Exercise >> The entries below hold a line with "Task: Open the Enclosures icon in tree" and a line with "Image resolution: width=1455". Return those lines and all that lie between them, exactly and only.

Records >>
::::::::::

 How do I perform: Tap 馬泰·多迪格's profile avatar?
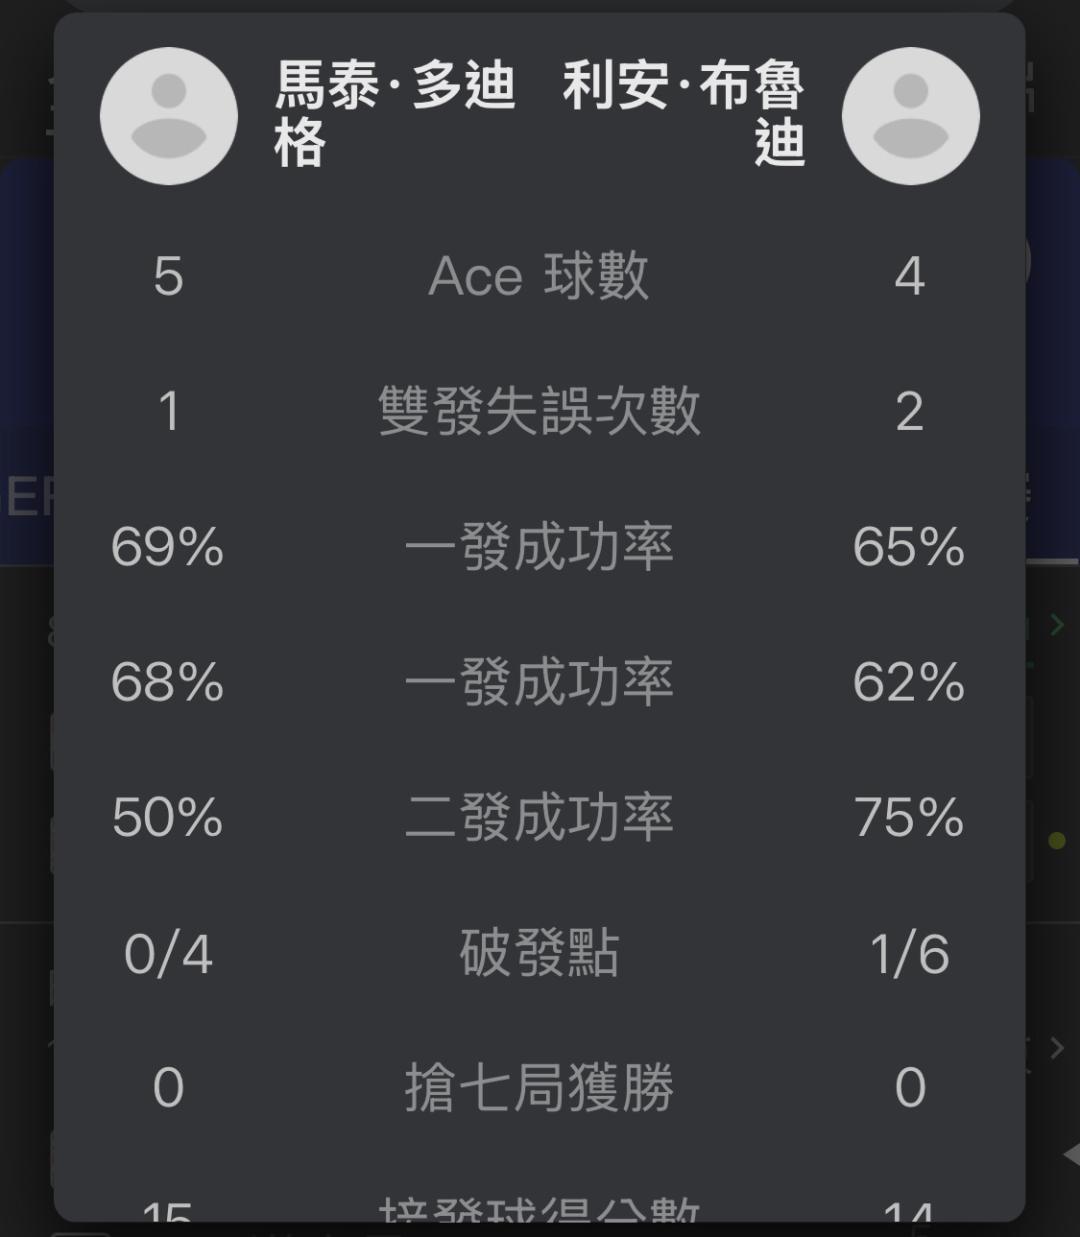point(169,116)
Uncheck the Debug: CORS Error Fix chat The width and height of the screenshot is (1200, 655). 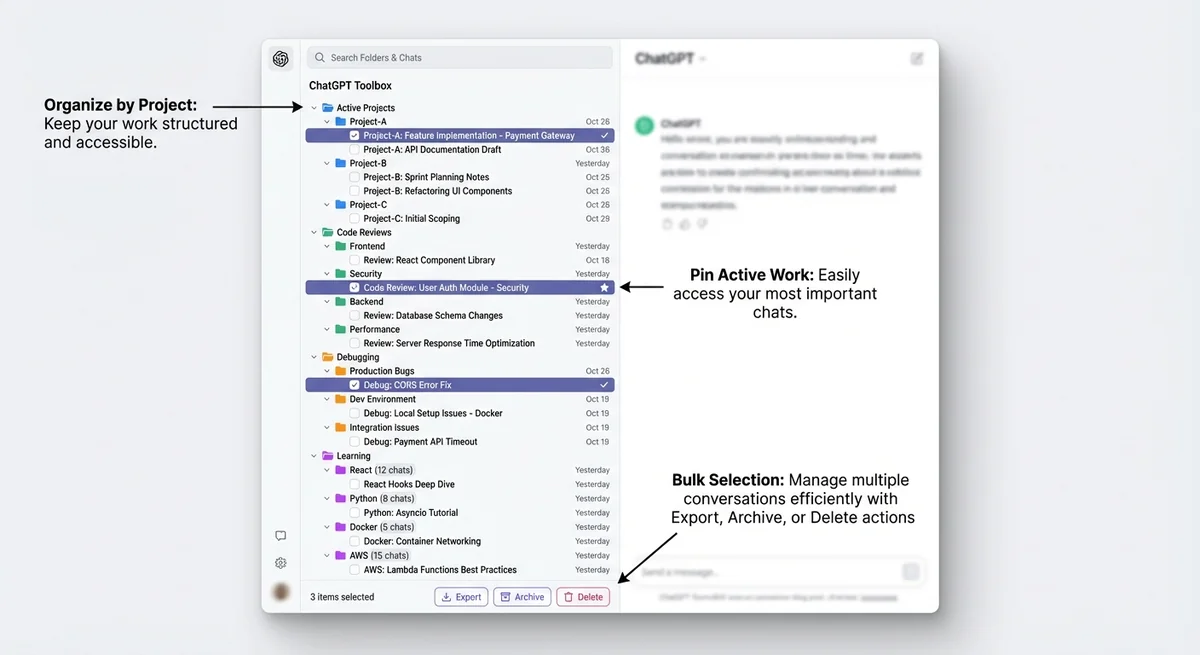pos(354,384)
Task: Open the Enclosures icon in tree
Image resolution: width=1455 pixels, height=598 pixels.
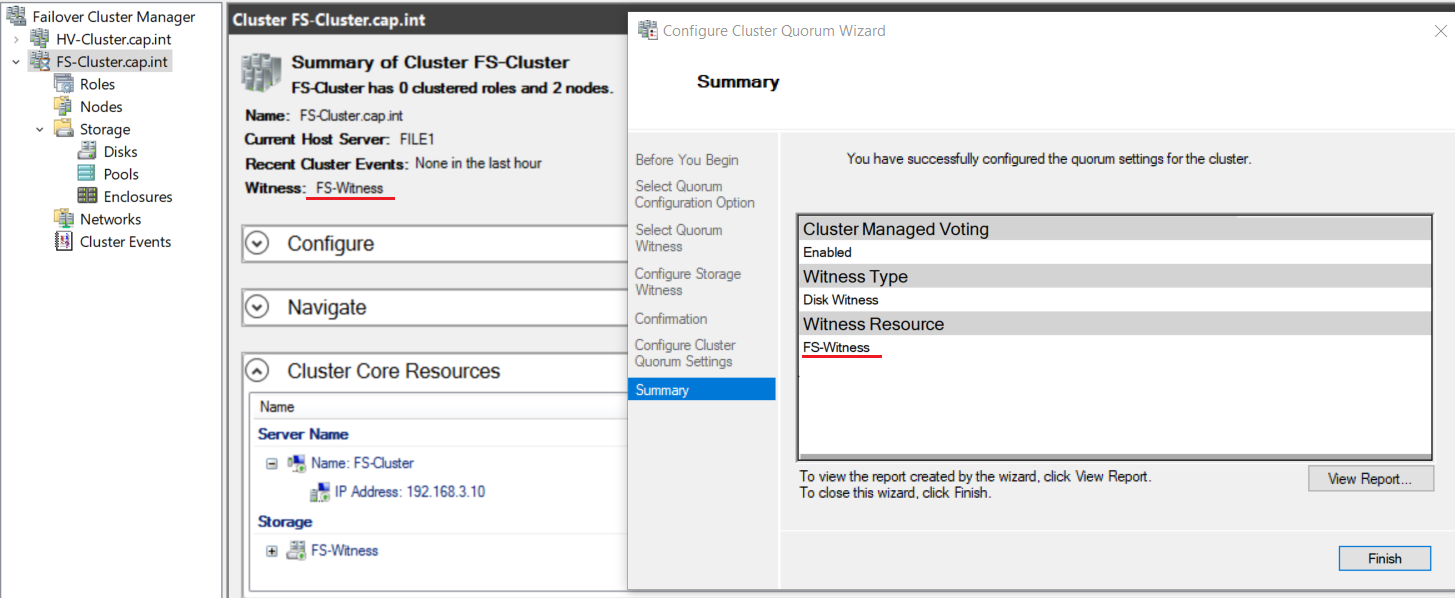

::::::::::

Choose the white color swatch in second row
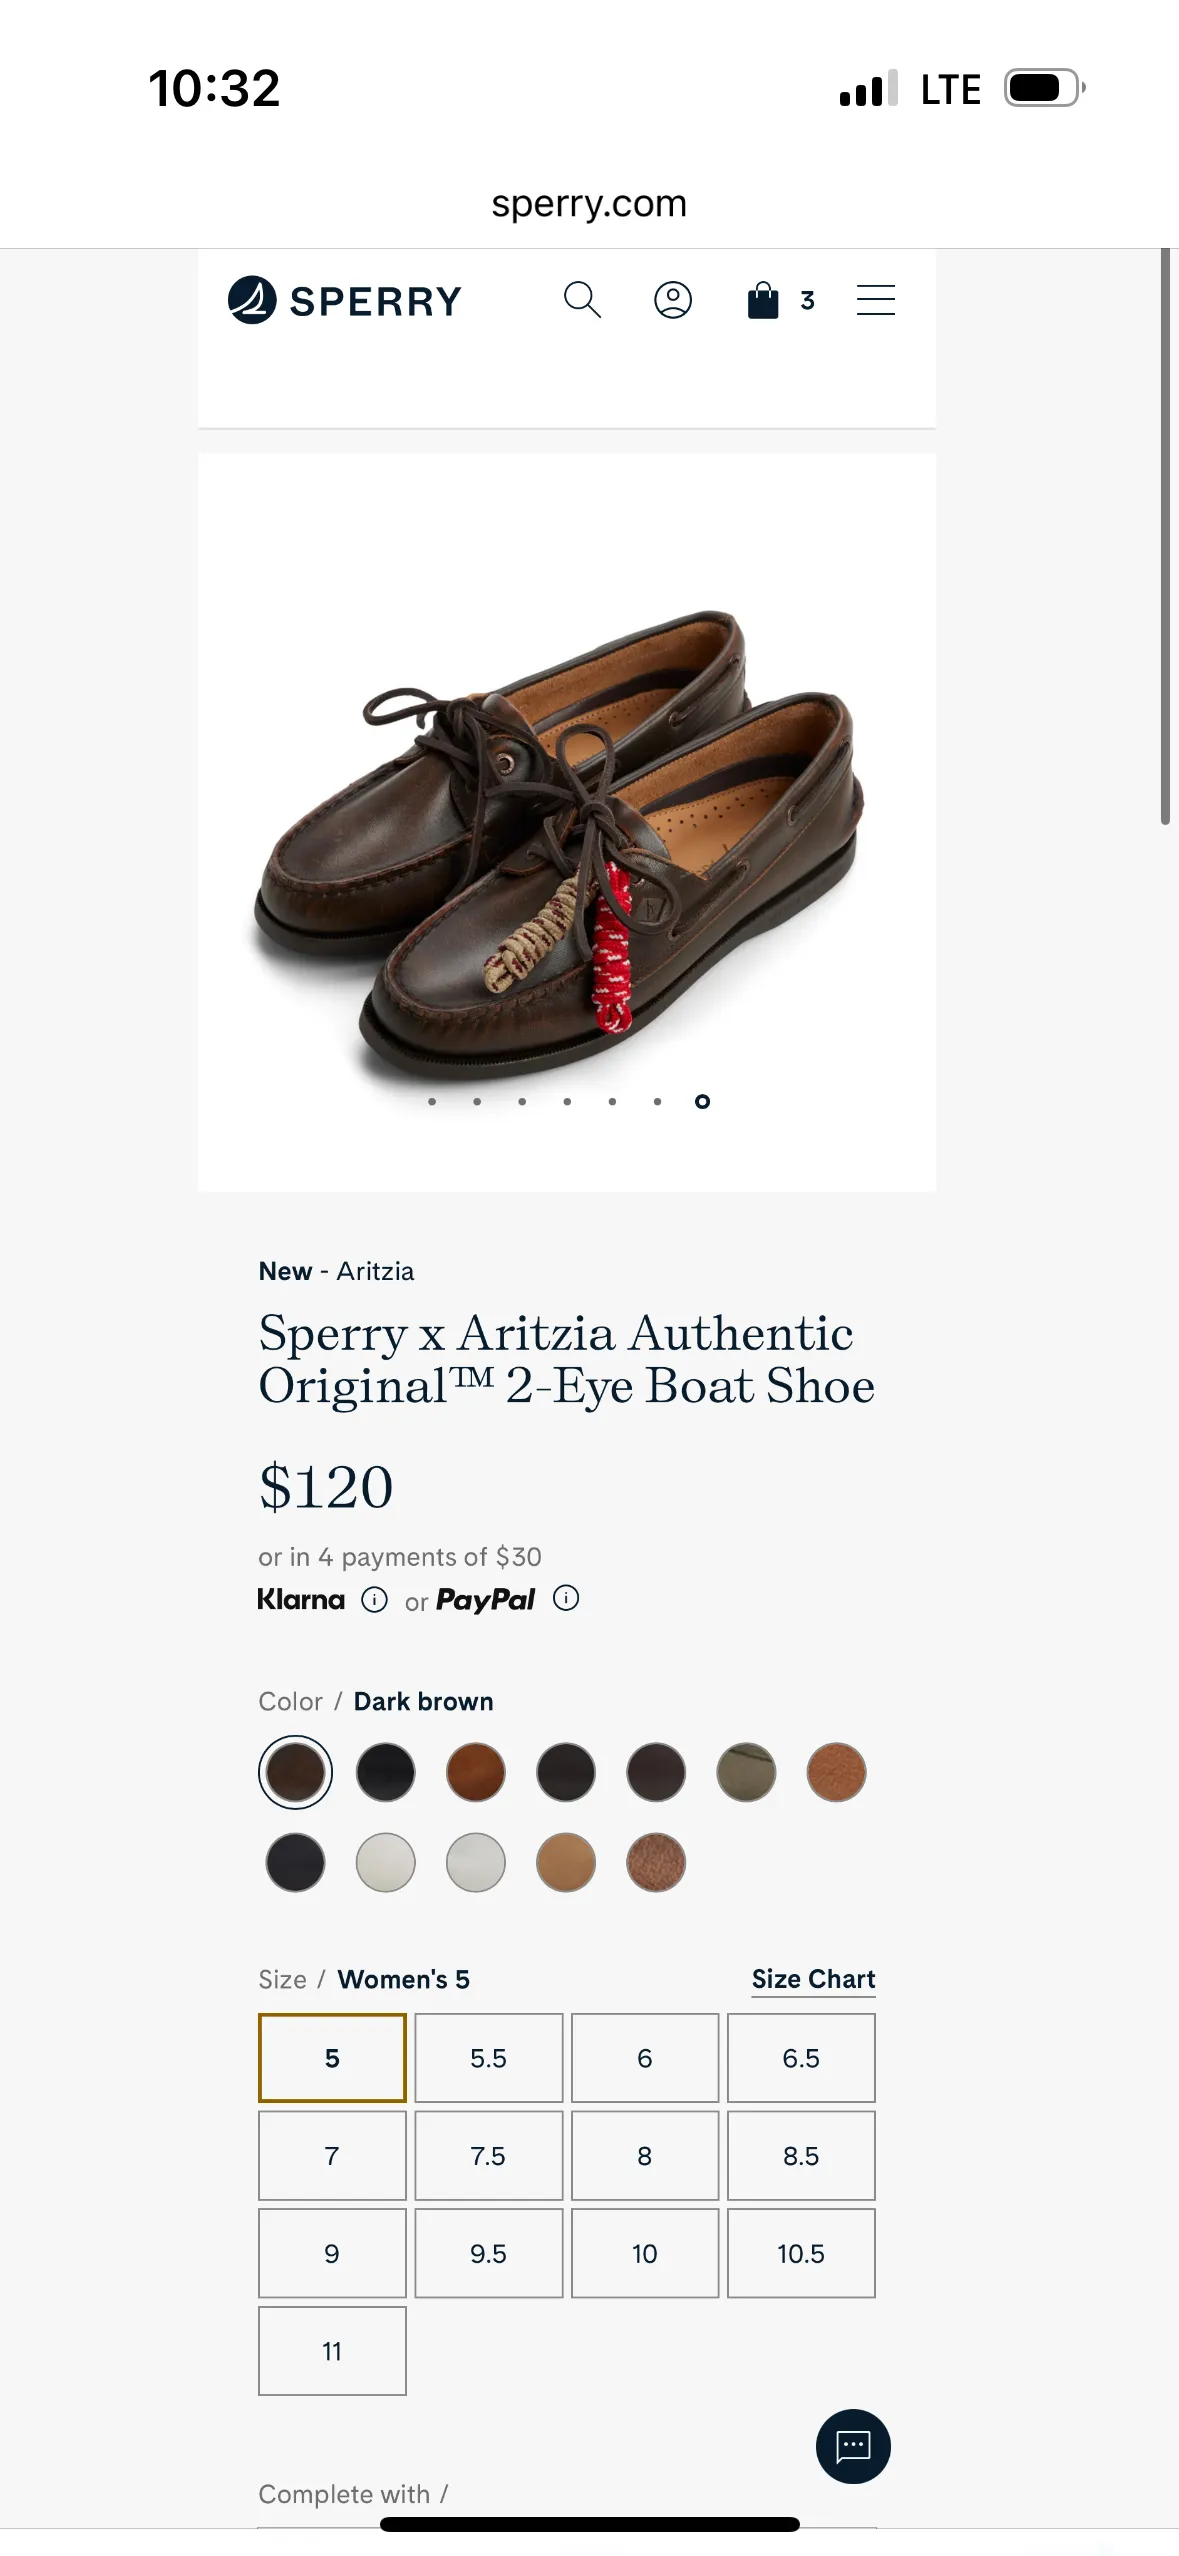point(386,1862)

::::::::::

Answer box >>
Task: Open the Enclosures icon in tree
Image resolution: width=1455 pixels, height=598 pixels.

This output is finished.